*** Opening Extracted material ***

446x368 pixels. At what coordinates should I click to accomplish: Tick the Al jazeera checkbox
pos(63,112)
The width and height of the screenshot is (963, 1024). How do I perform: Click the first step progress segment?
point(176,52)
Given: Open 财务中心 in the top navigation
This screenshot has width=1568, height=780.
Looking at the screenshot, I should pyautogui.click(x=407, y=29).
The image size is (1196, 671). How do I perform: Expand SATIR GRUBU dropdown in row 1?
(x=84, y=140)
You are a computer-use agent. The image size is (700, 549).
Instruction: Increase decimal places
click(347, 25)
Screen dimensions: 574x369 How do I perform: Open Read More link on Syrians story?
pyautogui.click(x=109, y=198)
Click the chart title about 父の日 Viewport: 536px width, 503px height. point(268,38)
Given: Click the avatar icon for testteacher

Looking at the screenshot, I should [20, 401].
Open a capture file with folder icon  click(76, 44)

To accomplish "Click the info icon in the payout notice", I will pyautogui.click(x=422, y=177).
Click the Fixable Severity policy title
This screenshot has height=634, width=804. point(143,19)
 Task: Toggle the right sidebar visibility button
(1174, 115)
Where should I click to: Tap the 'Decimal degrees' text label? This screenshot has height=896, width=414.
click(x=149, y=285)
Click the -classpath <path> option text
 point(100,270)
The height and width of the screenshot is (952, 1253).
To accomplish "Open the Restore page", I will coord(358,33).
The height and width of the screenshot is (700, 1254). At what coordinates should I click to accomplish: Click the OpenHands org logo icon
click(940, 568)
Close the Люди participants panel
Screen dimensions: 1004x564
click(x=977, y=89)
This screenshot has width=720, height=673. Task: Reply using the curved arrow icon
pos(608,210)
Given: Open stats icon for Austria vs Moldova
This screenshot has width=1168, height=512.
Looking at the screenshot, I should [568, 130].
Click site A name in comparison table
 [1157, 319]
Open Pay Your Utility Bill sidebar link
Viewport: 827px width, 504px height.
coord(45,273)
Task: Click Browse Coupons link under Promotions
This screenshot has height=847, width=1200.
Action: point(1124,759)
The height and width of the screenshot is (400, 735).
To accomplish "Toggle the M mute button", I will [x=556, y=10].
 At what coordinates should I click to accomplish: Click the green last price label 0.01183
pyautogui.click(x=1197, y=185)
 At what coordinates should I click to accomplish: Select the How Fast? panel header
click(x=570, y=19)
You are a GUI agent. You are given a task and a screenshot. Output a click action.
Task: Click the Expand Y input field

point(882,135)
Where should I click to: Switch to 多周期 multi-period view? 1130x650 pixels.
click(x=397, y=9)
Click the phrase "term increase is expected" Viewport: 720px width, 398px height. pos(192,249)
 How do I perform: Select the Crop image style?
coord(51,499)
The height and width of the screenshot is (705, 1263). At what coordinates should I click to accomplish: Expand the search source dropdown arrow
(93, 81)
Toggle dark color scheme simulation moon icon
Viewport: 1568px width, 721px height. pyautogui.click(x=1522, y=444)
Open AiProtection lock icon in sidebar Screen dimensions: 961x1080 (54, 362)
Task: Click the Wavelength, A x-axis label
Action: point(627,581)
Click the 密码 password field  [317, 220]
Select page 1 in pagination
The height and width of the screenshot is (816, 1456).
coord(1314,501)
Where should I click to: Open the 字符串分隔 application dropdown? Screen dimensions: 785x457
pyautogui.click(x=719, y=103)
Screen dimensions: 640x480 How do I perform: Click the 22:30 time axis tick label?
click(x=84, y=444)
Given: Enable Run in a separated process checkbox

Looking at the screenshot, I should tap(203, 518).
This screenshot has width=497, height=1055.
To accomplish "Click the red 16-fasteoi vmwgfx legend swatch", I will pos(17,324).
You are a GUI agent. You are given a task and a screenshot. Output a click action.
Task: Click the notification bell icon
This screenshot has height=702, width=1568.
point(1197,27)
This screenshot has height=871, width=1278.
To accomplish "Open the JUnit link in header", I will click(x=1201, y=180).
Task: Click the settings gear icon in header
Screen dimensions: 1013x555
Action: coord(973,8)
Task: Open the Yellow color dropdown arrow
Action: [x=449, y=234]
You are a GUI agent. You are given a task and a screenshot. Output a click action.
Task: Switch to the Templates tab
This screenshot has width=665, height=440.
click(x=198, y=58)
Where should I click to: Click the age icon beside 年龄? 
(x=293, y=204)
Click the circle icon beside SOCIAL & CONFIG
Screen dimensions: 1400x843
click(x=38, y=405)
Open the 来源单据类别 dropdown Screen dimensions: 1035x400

*** Closing Extracted material ***

Task objective: Pick each line holding "will" out of the entries above and return it.

Task output:
To accomplish "Click the info icon in the payout notice", I will pyautogui.click(x=422, y=177).
To accomplish "Open the Restore page", I will coord(358,33).
To accomplish "Toggle the M mute button", I will [x=556, y=10].
To accomplish "Click the red 16-fasteoi vmwgfx legend swatch", I will pos(17,324).
To accomplish "Open the JUnit link in header", I will click(x=1201, y=180).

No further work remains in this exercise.